─── EXTRACTED TEXT ───

Economics

The Turmoil Behind the Turkish Economic Miracle

Resentment from the secular middle class erupts after a sit-in turns violent
Photograph by Daniel Etter/Redux

The din of banging pots and pans reverberated late into the night across Istanbul’s narrow alleys at the start of June. Young professionals and older housewives alike stood on their balconies, clanging their kitchenware, in support of the tens of thousands of protesters across the country who took to the streets against Turkey’s government. It started as a small environmentalist sit-in over plans to bulldoze a sliver of a park in Istanbul’s Taksim Square to make way for a shopping mall. A violent police crackdown on May 31 escalated the episode to an outpouring of grievances against the state. Thousands in Taksim called for the resignation of Prime Minister Recep Tayyip Erdoğan and chanted against what they see as his increasingly authoritarian style.

─── SUPPLIED RECORDS ───

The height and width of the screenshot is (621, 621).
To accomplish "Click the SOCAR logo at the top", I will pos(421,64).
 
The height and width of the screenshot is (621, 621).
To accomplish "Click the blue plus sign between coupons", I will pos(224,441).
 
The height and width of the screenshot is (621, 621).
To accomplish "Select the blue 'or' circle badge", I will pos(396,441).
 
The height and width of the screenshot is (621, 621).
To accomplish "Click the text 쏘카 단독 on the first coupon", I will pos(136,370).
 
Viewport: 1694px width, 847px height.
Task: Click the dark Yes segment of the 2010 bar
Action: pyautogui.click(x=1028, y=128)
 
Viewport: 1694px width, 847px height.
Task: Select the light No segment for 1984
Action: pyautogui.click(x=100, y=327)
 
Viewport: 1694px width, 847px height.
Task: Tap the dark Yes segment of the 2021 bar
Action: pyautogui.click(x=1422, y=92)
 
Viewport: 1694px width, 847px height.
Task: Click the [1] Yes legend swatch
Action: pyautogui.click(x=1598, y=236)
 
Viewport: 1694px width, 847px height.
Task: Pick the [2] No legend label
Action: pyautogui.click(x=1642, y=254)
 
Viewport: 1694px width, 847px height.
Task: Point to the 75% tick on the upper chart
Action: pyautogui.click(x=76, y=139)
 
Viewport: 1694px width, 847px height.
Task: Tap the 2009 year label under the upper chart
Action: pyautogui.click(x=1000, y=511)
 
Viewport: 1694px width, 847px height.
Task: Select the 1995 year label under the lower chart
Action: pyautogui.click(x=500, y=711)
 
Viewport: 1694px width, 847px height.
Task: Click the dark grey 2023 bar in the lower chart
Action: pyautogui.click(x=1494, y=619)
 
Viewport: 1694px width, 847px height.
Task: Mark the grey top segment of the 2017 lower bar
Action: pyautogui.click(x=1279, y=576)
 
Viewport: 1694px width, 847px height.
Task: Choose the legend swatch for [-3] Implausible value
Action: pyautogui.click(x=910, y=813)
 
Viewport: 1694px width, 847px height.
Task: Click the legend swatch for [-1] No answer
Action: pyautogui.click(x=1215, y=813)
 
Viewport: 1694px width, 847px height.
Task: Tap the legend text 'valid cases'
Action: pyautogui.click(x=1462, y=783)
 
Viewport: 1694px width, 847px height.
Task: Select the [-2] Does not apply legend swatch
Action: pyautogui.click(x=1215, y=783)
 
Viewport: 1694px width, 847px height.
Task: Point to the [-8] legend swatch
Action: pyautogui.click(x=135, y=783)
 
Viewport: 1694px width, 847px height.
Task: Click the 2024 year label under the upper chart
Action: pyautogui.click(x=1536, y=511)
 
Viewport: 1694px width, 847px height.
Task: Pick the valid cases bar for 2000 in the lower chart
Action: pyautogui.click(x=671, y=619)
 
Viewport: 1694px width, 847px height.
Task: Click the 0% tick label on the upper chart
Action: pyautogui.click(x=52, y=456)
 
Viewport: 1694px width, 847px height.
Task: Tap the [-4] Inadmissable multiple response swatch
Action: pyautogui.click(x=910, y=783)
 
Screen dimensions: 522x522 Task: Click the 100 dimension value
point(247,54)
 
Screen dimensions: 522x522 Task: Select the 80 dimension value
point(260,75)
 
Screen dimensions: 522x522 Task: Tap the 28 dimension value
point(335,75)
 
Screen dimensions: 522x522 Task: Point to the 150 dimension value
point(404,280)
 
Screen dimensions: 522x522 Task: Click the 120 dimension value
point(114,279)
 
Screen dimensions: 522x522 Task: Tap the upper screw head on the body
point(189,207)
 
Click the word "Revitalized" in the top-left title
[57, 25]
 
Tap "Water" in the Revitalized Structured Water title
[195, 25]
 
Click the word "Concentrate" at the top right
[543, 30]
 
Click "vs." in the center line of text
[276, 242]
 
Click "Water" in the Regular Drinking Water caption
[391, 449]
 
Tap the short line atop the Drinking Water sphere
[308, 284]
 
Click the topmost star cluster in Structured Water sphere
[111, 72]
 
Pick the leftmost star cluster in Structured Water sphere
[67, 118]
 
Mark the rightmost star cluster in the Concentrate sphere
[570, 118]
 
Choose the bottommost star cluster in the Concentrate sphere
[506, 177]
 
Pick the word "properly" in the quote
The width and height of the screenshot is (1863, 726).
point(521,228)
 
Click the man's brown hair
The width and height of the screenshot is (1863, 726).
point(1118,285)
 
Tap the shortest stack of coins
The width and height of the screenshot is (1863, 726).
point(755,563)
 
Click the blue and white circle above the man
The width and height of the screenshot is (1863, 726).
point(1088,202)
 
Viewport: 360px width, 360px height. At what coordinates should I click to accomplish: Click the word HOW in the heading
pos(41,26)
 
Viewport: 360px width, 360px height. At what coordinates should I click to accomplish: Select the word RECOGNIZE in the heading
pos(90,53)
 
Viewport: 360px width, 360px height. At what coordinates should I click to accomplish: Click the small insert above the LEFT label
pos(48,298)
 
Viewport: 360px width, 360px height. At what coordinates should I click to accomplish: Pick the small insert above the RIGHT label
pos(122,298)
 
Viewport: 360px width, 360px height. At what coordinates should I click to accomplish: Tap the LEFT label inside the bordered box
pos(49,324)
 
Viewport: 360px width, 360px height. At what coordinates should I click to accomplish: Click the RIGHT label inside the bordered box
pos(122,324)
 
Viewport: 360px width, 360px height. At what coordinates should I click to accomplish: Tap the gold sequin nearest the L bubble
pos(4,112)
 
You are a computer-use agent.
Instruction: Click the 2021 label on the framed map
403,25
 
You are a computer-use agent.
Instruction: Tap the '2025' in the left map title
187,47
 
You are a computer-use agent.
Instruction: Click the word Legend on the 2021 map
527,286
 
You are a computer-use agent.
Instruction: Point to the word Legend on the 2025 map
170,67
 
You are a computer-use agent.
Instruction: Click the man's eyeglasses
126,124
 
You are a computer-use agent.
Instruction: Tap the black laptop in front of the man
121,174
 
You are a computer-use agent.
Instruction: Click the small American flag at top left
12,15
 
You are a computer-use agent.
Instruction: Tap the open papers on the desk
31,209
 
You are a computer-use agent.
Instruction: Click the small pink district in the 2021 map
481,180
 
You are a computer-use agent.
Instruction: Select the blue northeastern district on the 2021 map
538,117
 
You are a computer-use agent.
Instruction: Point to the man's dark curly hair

───

### EXERCISE SET
1. In the article on the Turkish protests, on what date did the violent police crackdown take place?
2. Carry on the article about the Turkish protests from the point where it stops.

### SET OF ANSWERS
1. May 31

2.
Erdoğan has presided over a decade of exceptional economic growth backed by record support from voters. The combination has made him more brazen in his use of power, and many Turks bristle at his attitude—that ballot box victories give him license to act like an autocrat. They say he ignores critics of such policies as his recent restrictions on liquor sales and possible constitutional changes enlarging the powers of the president. “At the heart of it really is a completely majoritarian understanding of democracy in which the prime minister sees himself in a position of complete power because he has 50 percent of the vote. But he completely disregards the other 50 percent,” says Kerem Oktem, a research fellow at Oxford, who is currently in Istanbul.